[Task set]
a) In the passage about the Christian as a well, what is the third blessing of the renewed state?
b) Pick up the passage about the Christian as a well after its final sentence and write what comes next.

***** Document segment

The well itself. The Christian, figuratively speaking, is this well, deriving, as we have seen, his supply from that hidden Spring to whom he is closely united. There is, first, the interesting fact upon which a preceding chapter has fully expatiated, and therefore to which we need but simply now refer, the indwelling of Christ in the soul. Christ himself enunciates the truth: “I in them.”
Observe, these are not the words of the apostle, whose ardent mind and glowing imagination might be supposed to exaggerate a truth beyond its proper limits; but they are words of Jesus himself—of him who is the Truth, and who therefore cannot lie. “I in them.” Christ dwelling in the soul forms the spiritual life of that soul. The experience of this blessing stands connected with the lowest degree of grace, and with the feeblest faith; the lamb of the flock, the soul that has but touched the hem of the Savior’s garment, prostrate as a penitent at the feet of the true Aaron, in each and in all Christ alike dwells. He has a throne in that heart, a temple in that body, a dwelling in that soul—and thus, as by a kind of second incarnation, God is manifest in the flesh, in Christ’s manifestation in the believer. Truly is he a well with water, who has “Christ in him the hope of glory.”
In addition to this is, the indwelling of God’s grace in the soul. Grace is a thing foreign to the natural state of man. His possession of grace is not contemporaneous with his birth, nor can it be his by right of hereditary law. No parent, however holy, can transmit a particle of that holiness to his posterity. The privilege of the birthright, is set aside in the kingdom of grace, whose subjects are “born, not of blood, nor of the will of the flesh, nor of the will of man, but of God.”
But see how this mystery is cleared up in the conversation which Jesus held with the Samaritan woman, as he sat wearied upon the mouth of Jacob’s well: “Jesus answered and said unto her: If you knew the gift of God, and who it is that says to you, Give me a drink, you would have asked of him, and he would have given you living water.” This is the grace of which we speak, and this the source from whence it flows into the hearts of all the truly regenerate. It is in you, Christian reader, “a well of water,” a springing well, mounting upward and ascending to the source from whence it rises. God looks upon you, not as a dry well, but as a springing well—his own renewing, adopting, sanctifying grace, flowing into your heart, and thus ascending to Him from whom it proceeds, in holy desires, and spiritual aspirations, and divine actings, the living water seeking its level, and rising to its source.
Blessed words, “Springing up into everlasting life!” As the first blush of morning is a part of the day, so the least dawn of grace in the soul is a portion of Heaven. The well below is the spring of grace; the well above is the fountain of glory. “The one incipient, the other consummate; the one preparatory, the other satisfactory; the former a taste, the latter a fruition.”
Yet a third blessing of the renewed state is the indwelling of the Holy Spirit. Thus says the apostle: “Don’t you know that you are the temple of God, and that the Spirit of God dwells in you?” He would seem to say, “If you do not know it, you ought to know it as one professing godliness.” O what a celestial well—though in himself a poor earthen vessel, a broken cistern, is that regenerate man who has the Holy Spirit reigning in him, living in him, never to abdicate his throne, never to forsake his sanctuary, never to vacate his dwelling; never, by all the corruptions that are there, by all the slightings, and piercings, and woundings which he receives, forced to retire from the temple he has constructed, beautified, and made his own!

**********
***** Data extract

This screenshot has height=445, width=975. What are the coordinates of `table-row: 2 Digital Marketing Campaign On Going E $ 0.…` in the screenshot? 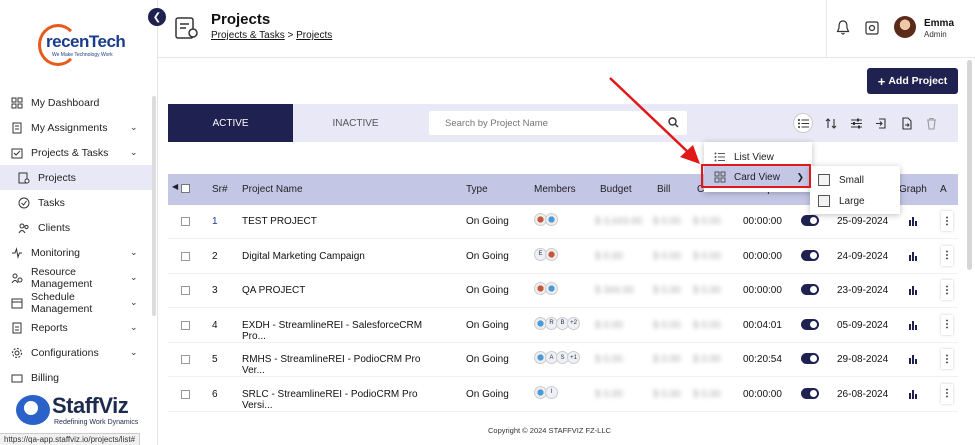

**********

[Exercise results]
a) The indwelling of the Holy Spirit.

b)
In view of these statements, who will then, deny that all believers in Jesus are wells with water? What an exalted character, and what an enviable man—is the true Christian! All the resources of the Triune God unite to replenish this earthen vessel. No angel in Heaven contains a treasure half so costly and so precious as that poor believing sinner—who, getting near to the Savior’s feet, and bathing them with tears of penitence and love, can look up and exclaim, “Whom have I in Heaven but you? There is none upon earth that I desire beside you!”
But we must not overlook an interesting thought suggested by the figure of the text. I allude to the dispersing influence of the well. What is the proper design of a well? Certainly it is not constructed for itself. It is designed to disperse abroad its fullness, and to distribute the blessing it contains. Unless the water of a well finds an outlet, it becomes of necessity stagnant and inert; and instead of being a well giving out and spreading abroad its sparkling streams—it is a still, lifeless reservoir, yielding nothing, and consequently receiving nothing.
Striking emblem of the Christian! The knowledge and the grace that God has given you—though for yourself primarily, are not for yourself exclusively. God, in making you a well of living water, in other words, a possessor of Divine grace—designed to disperse abroad the streams; so that through the consistency of your walk, the holiness of your life, and the personal activity of your grace in the cause of God and of truth—it might find an outlet for the benefit of others.
What a well of spiritual knowledge is the true believer! To him it is given to know the mysteries of the kingdom, while from others they are hidden. Where may we look for an understanding of the revealed mind of God, but to him? Who knows the secret of the Lord, and to whom does he show his covenant, but to those who fear him? Having ‘an unction from the Holy One.’ He knows all things.
He knows something of that mystery, which no philosophy of man can teach him—the plague of his own heart.
He knows something, too, of the value of Christ—his person, his work, his glory, his fullness, his tenderness, his sympathy, his preciousness.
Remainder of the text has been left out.